# Safe T Sorb or Eco Complete?



## Aparker2005 (Jun 4, 2014)

Hey guys. Planning my rescape soon and will also be ditching my pool filter sand. Ferts and root tabs, I'm still not getting good plant growth since I've moved to sand.

I was planning on going with Eco Complete as I've had it before and it's easy to use, but now I've seen people apparently using Safe T Sorb.

I'm all about saving money but if Eco is really that much better, I wouldn't mind going back to it. This will be for my 125 gallon community tank.

I realize I'll still need to add Ferts and root tabs, but just mostly wanted an opinion on if safe t sorb was any good, safe, any any cons. Thanks! 

Sent from my SM-N950U using Tapatalk


----------



## natemcnutty (May 26, 2016)

I've seen that Safe-T-Sorb had a much higher CEC, and I'd probably go that route. But I'm tagging @Seattle_Aquarist because I know he's run larger tanks with it for quite a few years. He's be my go to resource on that substrate


----------



## Immortal1 (Feb 18, 2015)

I guess my biggest input would be - how much do you plan on re-arranging your plants? I have Eco Complete and I know it is reasonably clean when it comes to moving plants every weekend. 
I suspect Safe-T-Sorb would be a much bigger mess (have not personally used it).


----------



## mgeorges (Feb 1, 2017)

Accidentally quoted myself, see below

Eco Complete is overpriced lava rock. Provides no nutrients to your plants as it's inert. I just pulled a 5 gallon bucket full of the stuff from one of my tanks, I don't like it at all. Carpeting plants don't take very good hold at all. I had an awesome carpet of DBT that was well manicured that ultimately floated because the roots weren't getting enough to hold onto. DHG... forget it. Granule size is too big.

I've switched to PFS in this tank I mentioned, and my other tanks are running PFS for a while now with zero issues. Growing everything just fine. I bring this up because I'd question whether your substrate is the issue.


----------



## Immortal1 (Feb 18, 2015)

mgeorges said:


> Eco Complete is overpriced lava rock. Provides no nutrients to your plants as it's inert. I just pulled a 5 gallon bucket full of the stuff from one of my tanks, I don't like it at all. Carpeting plants don't take very good hold at all. I had an awesome carpet of DBT that was well manicured that ultimately floated because the roots weren't getting enough to hold onto. DHG... forget it. Granule size is too big.
> 
> I've switched to PFS in this tank I mentioned, and my other tanks are running PFS for a while now with zero issues. Growing everything just fine. I bring this up because I'd question whether your substrate is the issue.



This would explain alot - I have never had much luck growing any carpeting type plant in my Eco complete.

• _Data extract_
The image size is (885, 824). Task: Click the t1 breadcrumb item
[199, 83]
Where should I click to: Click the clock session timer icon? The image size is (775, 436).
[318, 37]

• _Short problem 1_
In the substrate thread, retype everything from "I've seen that" down to "plants every weekend.".
• _Short problem 2_
List each distinct username that appears as the author of a post in the substrate thread, naming each person only once.

• _Written solution 1_
I've seen that Safe-T-Sorb had a much higher CEC, and I'd probably go that route. But I'm tagging @Seattle_Aquarist because I know he's run larger tanks with it for quite a few years. He's be my go to resource on that substrate


----------



## Immortal1 (Feb 18, 2015)

I guess my biggest input would be - how much do you plan on re-arranging your plants? I have Eco Complete and I know it is reasonably clean when it comes to moving plants every weekend.

• _Written solution 2_
Aparker2005
natemcnutty
Immortal1
mgeorges